> **Exercise task**: Can you rewrite the entries with "Dividends Paid" swapped for "Net Income" and everything else left untouched?

> **Given records**:
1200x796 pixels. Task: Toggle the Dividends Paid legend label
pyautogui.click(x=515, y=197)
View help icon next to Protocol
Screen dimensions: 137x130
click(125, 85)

> **The output**:
1200x796 pixels. Task: Toggle the Net Income legend label
pyautogui.click(x=515, y=197)
View help icon next to Protocol
Screen dimensions: 137x130
click(125, 85)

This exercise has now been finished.